F1 the Album singles chronology
| "Lose My Mind" (2025) | "Messy" (2025) | "Baja California" (2025) |

Music video
- "Messy" on YouTube

= Messy (Rosé song) =

2025 single by Rosé

"Messy" is a song by New Zealand and South Korean singer Rosé. It was released through Atlantic Records and Apple Video Programming on 8 May 2025 as the second single from the soundtrack album to the sports action drama film F1 (2025). A pop ballad about an intense whirlwind romance, the song was written by Rosé with Cleo Tighe, Delacey, and the song's producers Burns and Lostboy.

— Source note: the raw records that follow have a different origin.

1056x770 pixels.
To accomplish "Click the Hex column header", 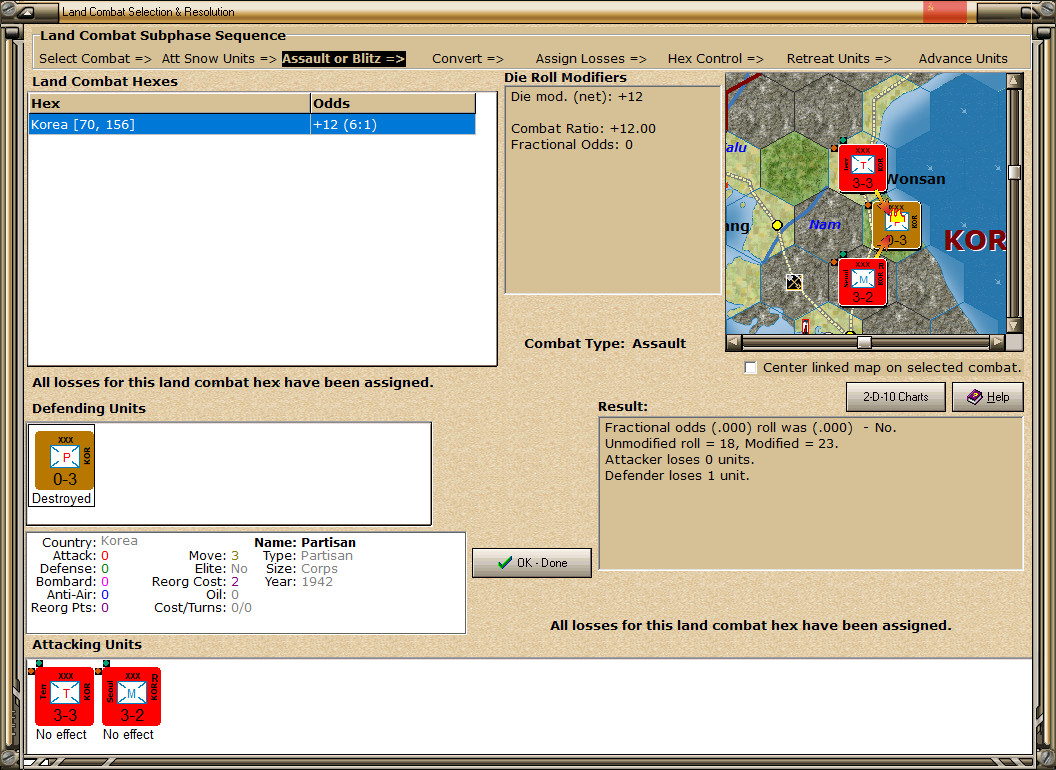I will click(169, 104).
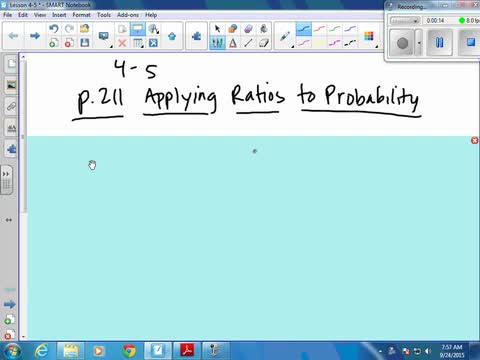Screen dimensions: 480x360
Task: Stop the recording
Action: (x=470, y=42)
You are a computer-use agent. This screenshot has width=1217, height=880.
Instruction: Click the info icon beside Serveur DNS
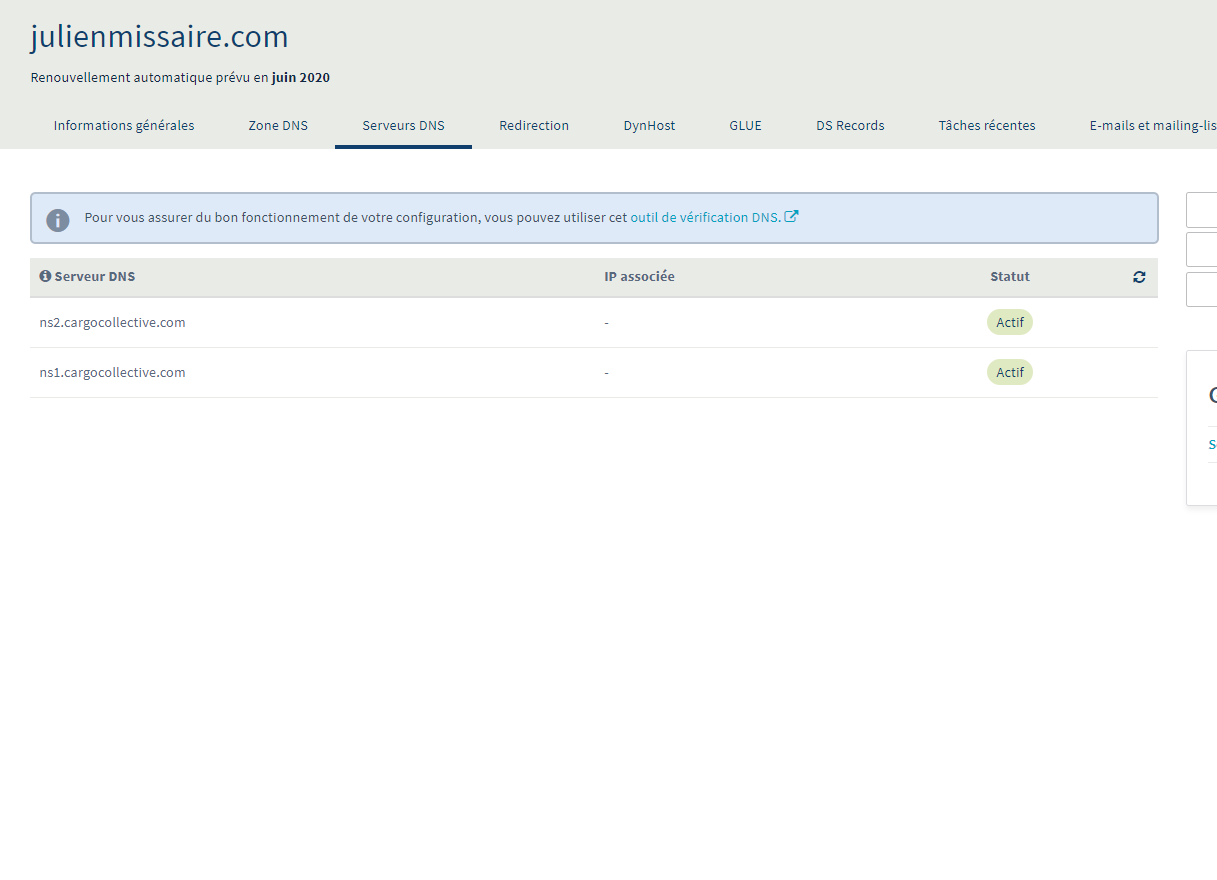tap(45, 276)
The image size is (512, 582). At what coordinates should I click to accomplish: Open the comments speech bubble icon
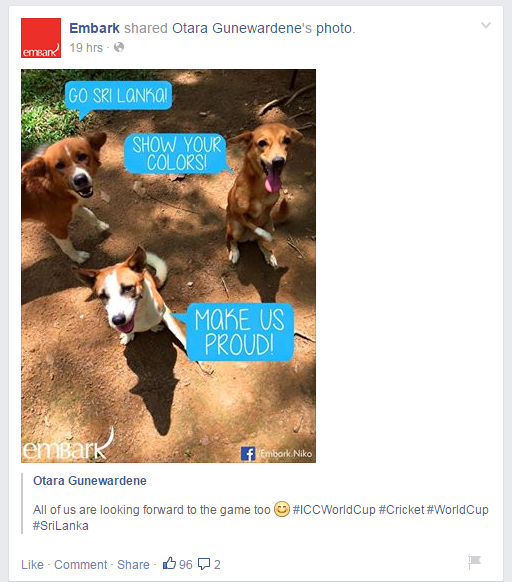pyautogui.click(x=204, y=564)
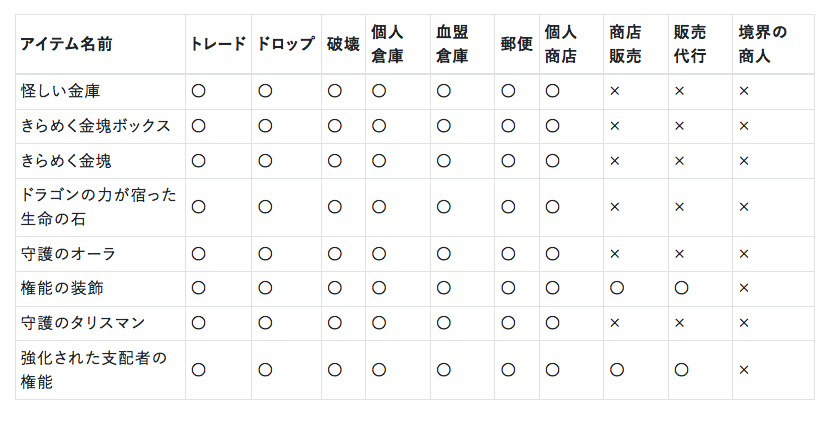
Task: Click the circle for きらめく金塊 郵便
Action: pos(508,161)
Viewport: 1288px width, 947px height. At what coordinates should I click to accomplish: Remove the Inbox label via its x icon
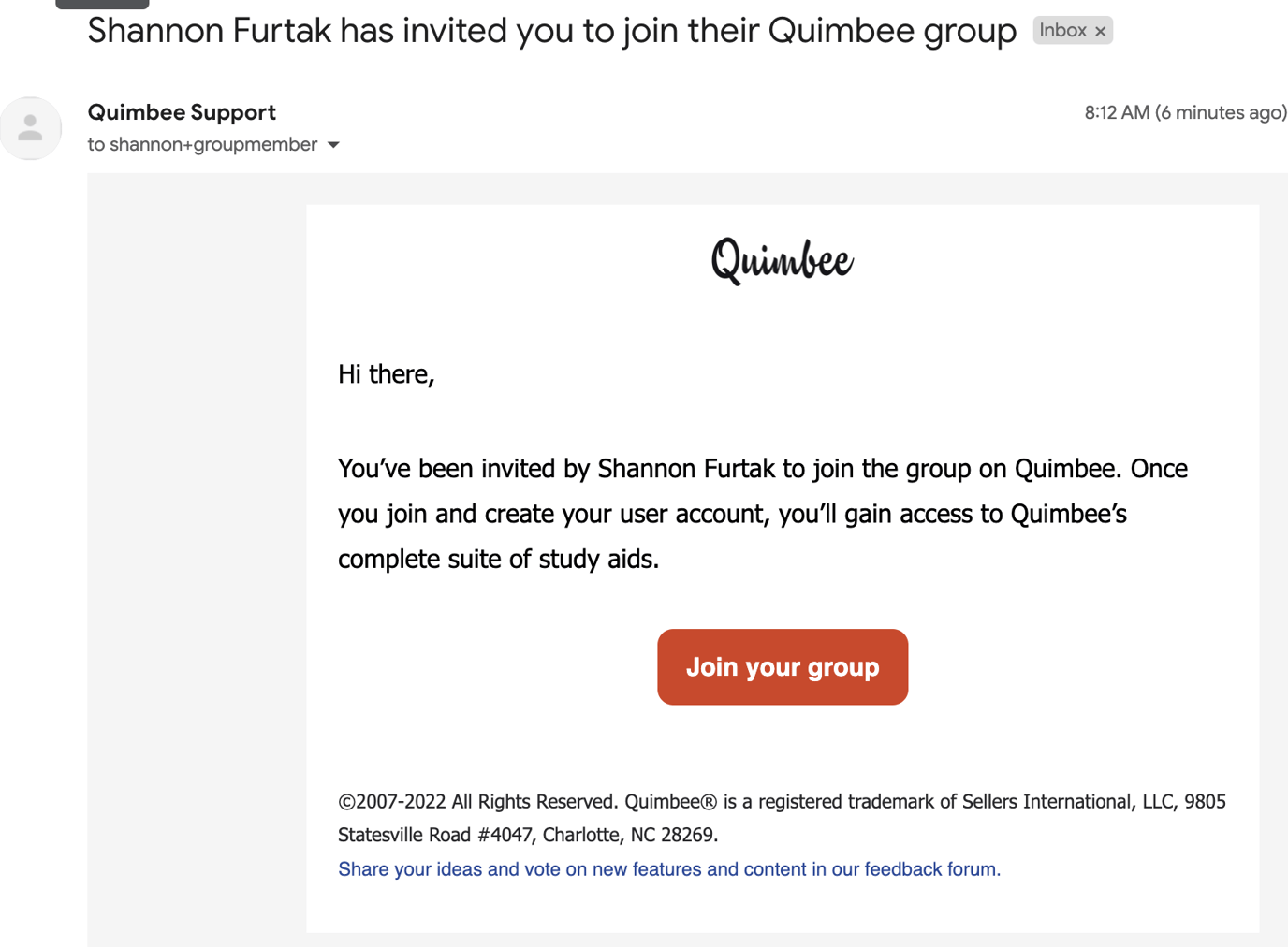click(x=1100, y=30)
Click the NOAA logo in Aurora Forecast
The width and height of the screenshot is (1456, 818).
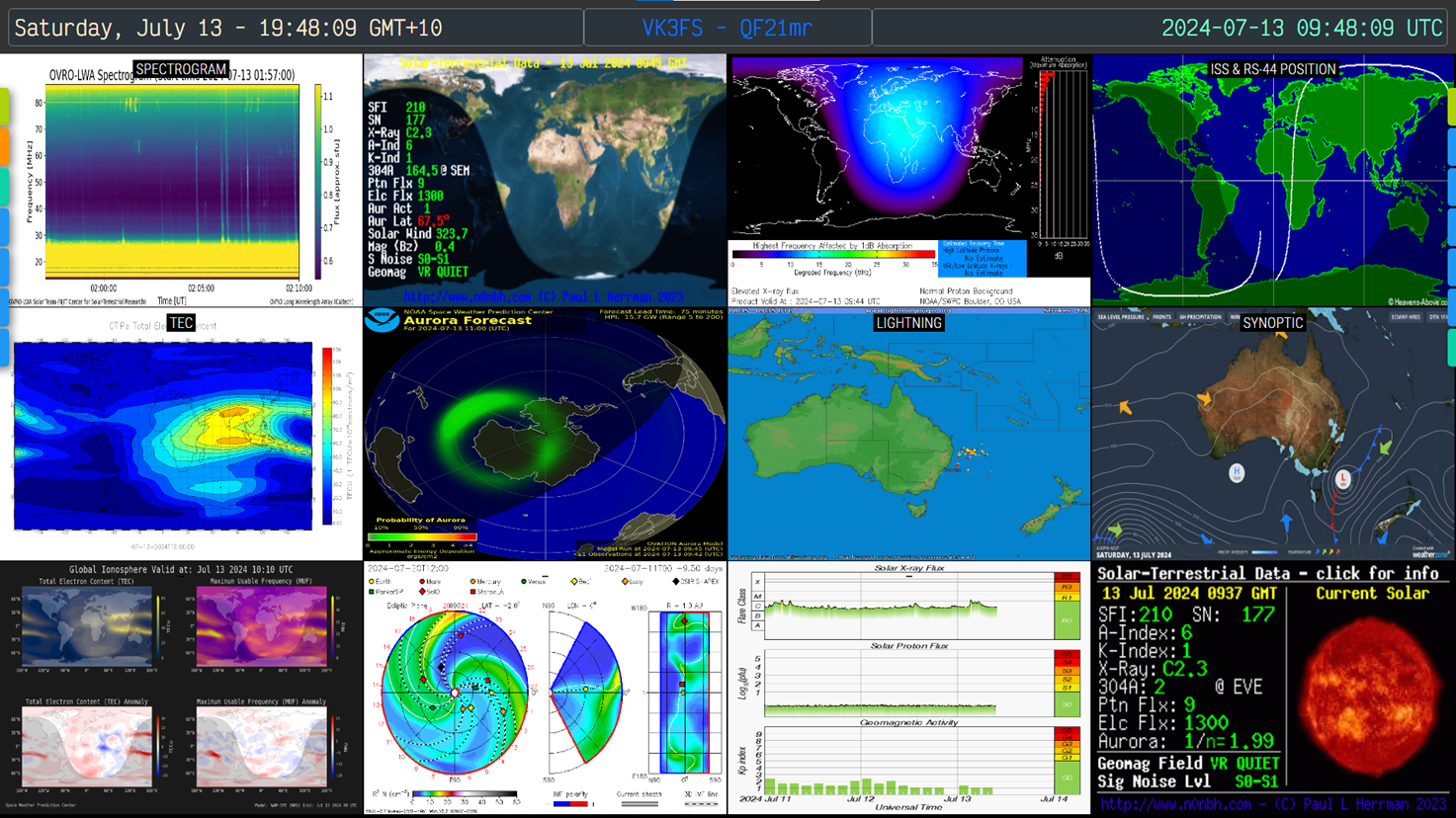click(x=382, y=320)
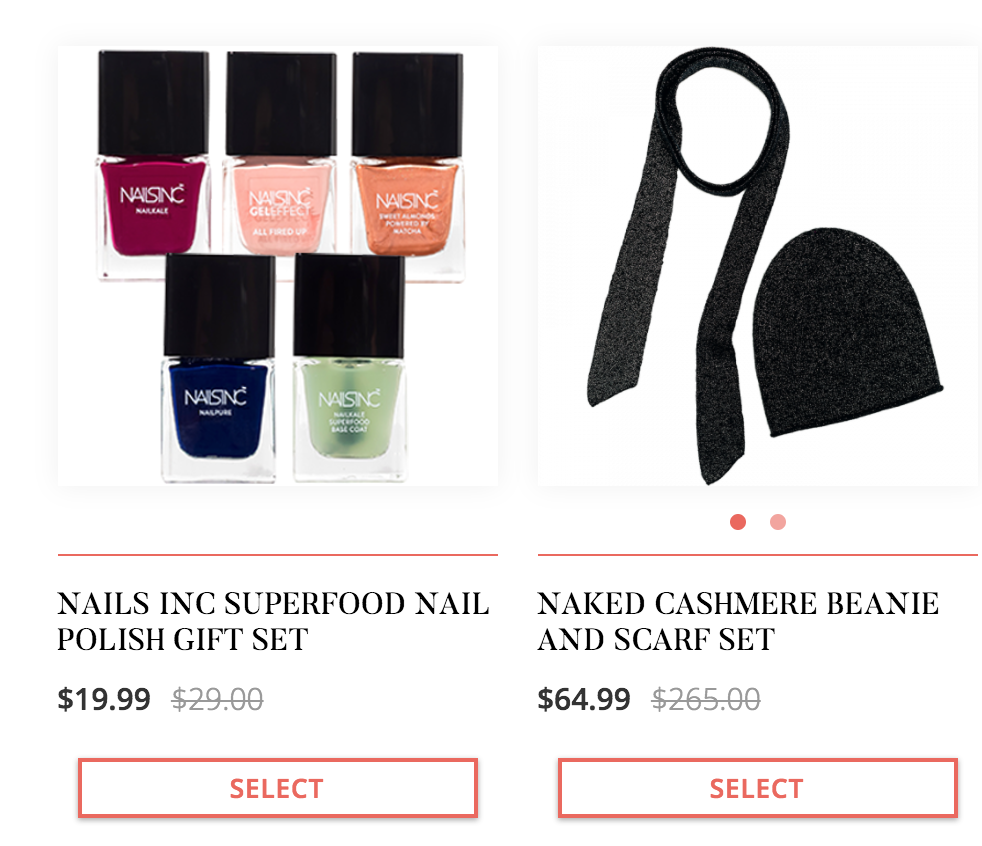Screen dimensions: 982x846
Task: Click the pink Gel Effect polish bottle
Action: (x=280, y=163)
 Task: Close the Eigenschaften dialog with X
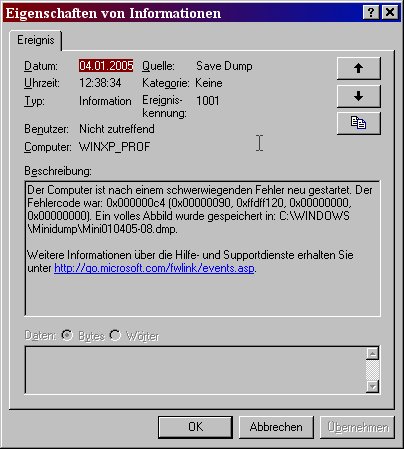coord(390,13)
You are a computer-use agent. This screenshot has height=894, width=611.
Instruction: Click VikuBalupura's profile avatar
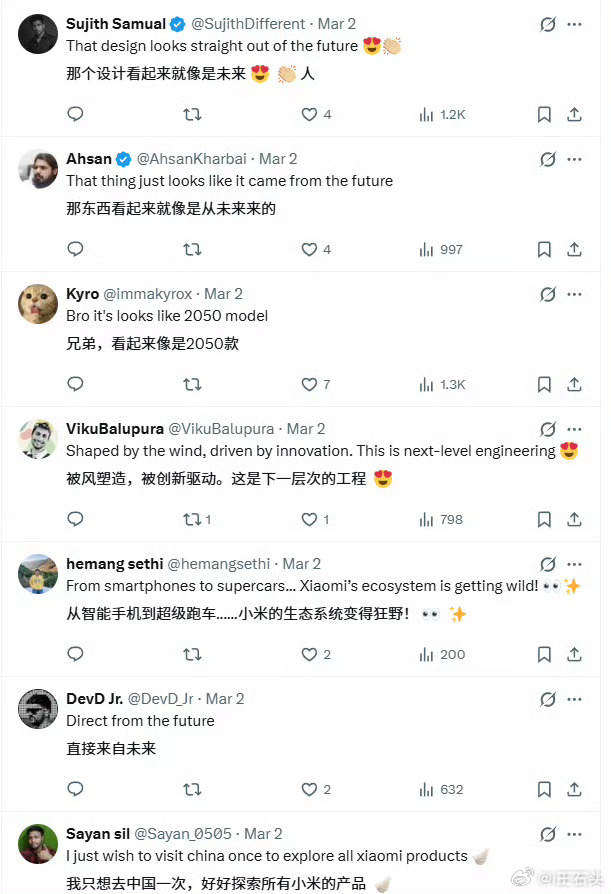[x=37, y=439]
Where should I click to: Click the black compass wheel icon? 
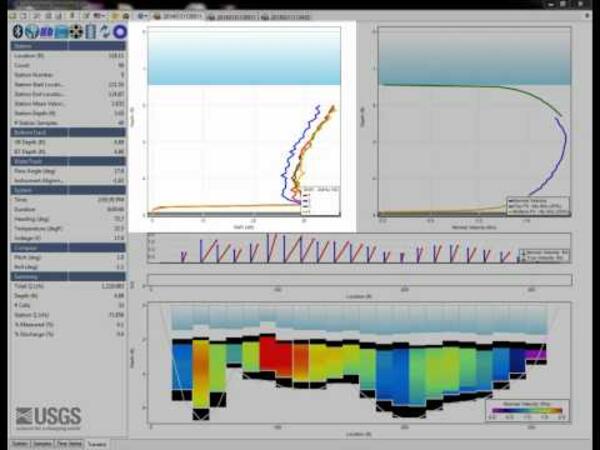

Critics praised "Messy" as the emotional standout on F1 the Album with its vulnerable lyrics and vocals. The song peaked at number 24 on the Billboard Global 200 and entered the top ten in Hong Kong, Malaysia, Singapore, Taiwan and Vietnam. It also charted in countries such as Australia, Canada, South Korea, and the United Kingdom. An accompanying music video directed by Colin Tilley was released alongside the single on Rosé's YouTube channel. The video intersperses scenes of Brad Pitt from F1 with shots of Rosé in various locations from the film including the Las Vegas Strip.

==Background and release==
A day after the release of the song "Lose My Mind" by Don Toliver featuring Doja Cat as the first single of the F1 film, Atlantic Records revealed the line-up of artists involved in F1 the Album, including Rosé as a featured singer. On 1 May 2025, Rosé officially announced her involvement in the project on social media, expressing her excitement for fans to hear her "very first movie soundtrack". Promotions for the album began at an activation event held during the 2025 Miami Grand Prix on 4 May. During the event, Rosé was selected to wave the chequered flag for the sprint race. A snippet of "Messy" being played at the event was posted by social media influencer Tyler Walsh. The full song would eventually be played at the next round, the 2025 Emilia Romagna Grand Prix, before the start of the race. On 7 May, "Messy" was announced to be the film's second single, with official teasers shared throughout the day. The song, alongside an accompanying music video, was released the following day on 8 May. It marked the singer's first release since her debut studio album, Rosie, in December 2024.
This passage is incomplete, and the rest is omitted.